> Texto proporcionado

-=-=-

Serie: Visualizaciones(XCVI)

Los reality-show: ¿Ver sin ser visto o exhibirse sin riesgo? 

Gran(?) Hermano

Jordana Maisian

Los reality-shows que invaden desde la pantalla nuestro espacio doméstico (e íntimo) -con un éxito no despreciable- serían una especie de reformulación de los zoológicos humanos (organizada exhibición de especies afro-indígenas) que tanto clamor suscitaran en la Europa de fines del siglo ante-pasado.

La historia se repite para parodiarse a sí misma. Esta afirmación de Marx parece seguir verificándose y la retoma el filósofo Olivier Razac.

En una entrevista concedida a "Le Nouvel Observateur", para establecer el paralelismo que preside su libro "La pantalla y el Zoo". Razac explica haber encontrado en esta analogía "un dispositivo de poder a través de lo espectacular, sumamente útil para superar las críticas superficiales a los ‘reality-shows’, como por ejemplo: es feo, es vulgar, se trata de voyeurismo, de tele-vigilancia, etc.", y afirma que hay en ambas situaciones "una misma pretensión de exhibir modos de vida certificados como auténticos, mientras que en realidad se están produciendo tipos humanos útiles a una situación ideológica o política."

LA CULTURA DEL ESPEJO

"El programa ‘Gran Hermano’ pretende ofrecer una observación en vivo de la juventud, pero, ¿a qué es llevado un participante, obligado 24 horas por día durante varios meses a ser su propio personaje? A reforzar los comportamientos fácilmente identificables socialmente y a borrar los otros, a ser la caricatura de sí mismo (...) El ‘reality-show’ contribuye a consolidar un sistema normalizado de comportamientos y de opiniones, sin pagar el precio aparente de la violencia, puesto que muestra de manera falsa este sistema como un orden natural, tranquilizador, agradable"... suerte de vitrina que hace atractiva la realidad, distorsionando la percepción de sus aspectos siniestros o sórdidos, para ofrecer de ellos una versión "positiva".

No es que el "reality show" muestre la vida color de rosa: muestra lo cuestionable como si fuera "bueno" y "normal" (previa supresión de todo sistema de valoración ética) porque solo lo bueno tiene derecho a existir, porque lo bueno es incuestionable, y lo unidimensional, bastante más digerible. Reversión de los criterios estéticos que haría retorcerse de disgusto al pobre Baudelaire y que prueba una vez más que, ante la disyuntiva, solemos elegir el fácil camino de la autocomplacencia y la satisfacción a precio moderado. Habría que volver a relanzar el debate acerca del espesor de las cosas, o, en otras palabras, averiguar si el arte debe ser pura afirmación de la vida en su realidad más cruda o si, por el contrario, debe filtrarla para ofrecer de ella una versión soft, narcotizante y estéril.

-=-=-

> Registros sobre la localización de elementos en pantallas

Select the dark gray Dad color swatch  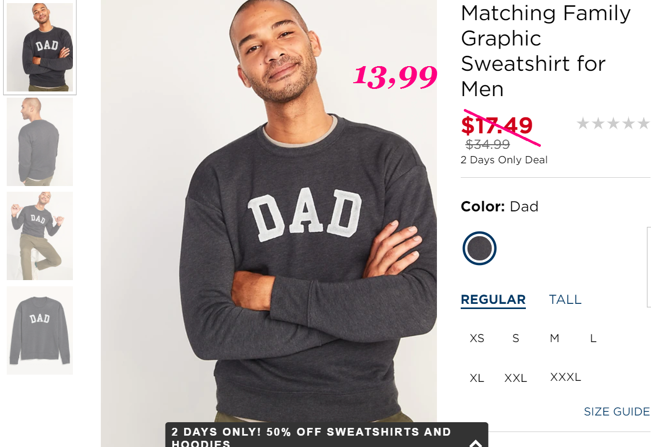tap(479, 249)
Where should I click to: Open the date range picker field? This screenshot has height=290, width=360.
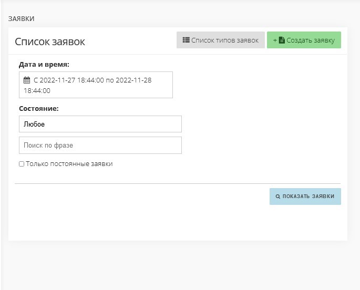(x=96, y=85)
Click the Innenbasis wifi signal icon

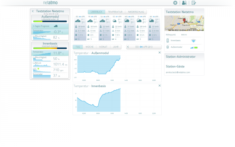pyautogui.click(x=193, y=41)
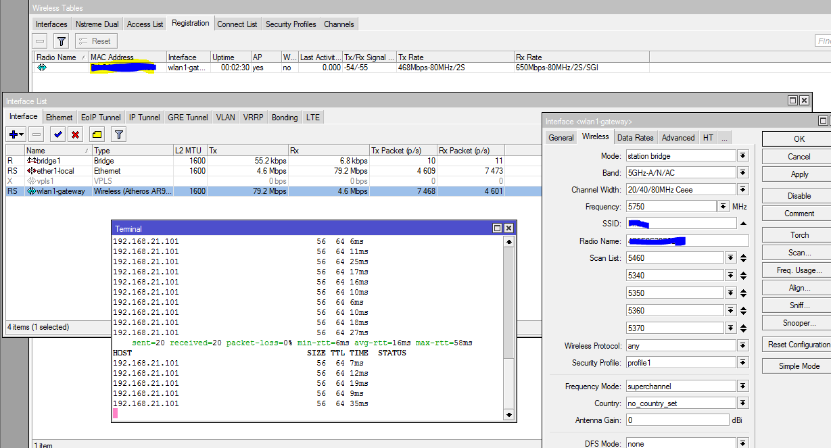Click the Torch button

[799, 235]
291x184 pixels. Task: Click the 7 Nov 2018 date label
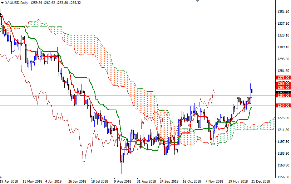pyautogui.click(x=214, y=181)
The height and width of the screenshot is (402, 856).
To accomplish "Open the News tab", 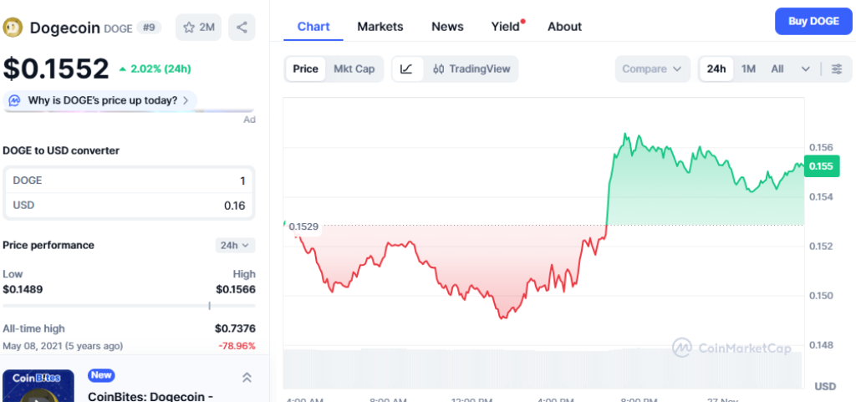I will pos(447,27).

-=-=-

> Lista de tareas
A - Por favor, indica si cada afirmación concuerda con el texto sobre los reality-shows y responde sí o no, citando literalmente las palabras del texto que lo deciden: (i) El libro de Razac se titula "La pantalla y el Zoo". (ii) Razac concedió la entrevista a "Le Monde". (iii) El texto afirma que el reality-show muestra la vida color de rosa.
B - Identifica cada línea de los registros que contenga la cadena "width" y cópiala.

> Resultados en orden
A -
(i) Sí: «su libro "La pantalla y el Zoo"».
(ii) No: «En una entrevista concedida a "Le Nouvel Observateur"».
(iii) No: «No es que el "reality show" muestre la vida color de rosa».

B -
Where should I click to: Open the date range picker field? This screenshot has height=290, width=360.
The height and width of the screenshot is (402, 856).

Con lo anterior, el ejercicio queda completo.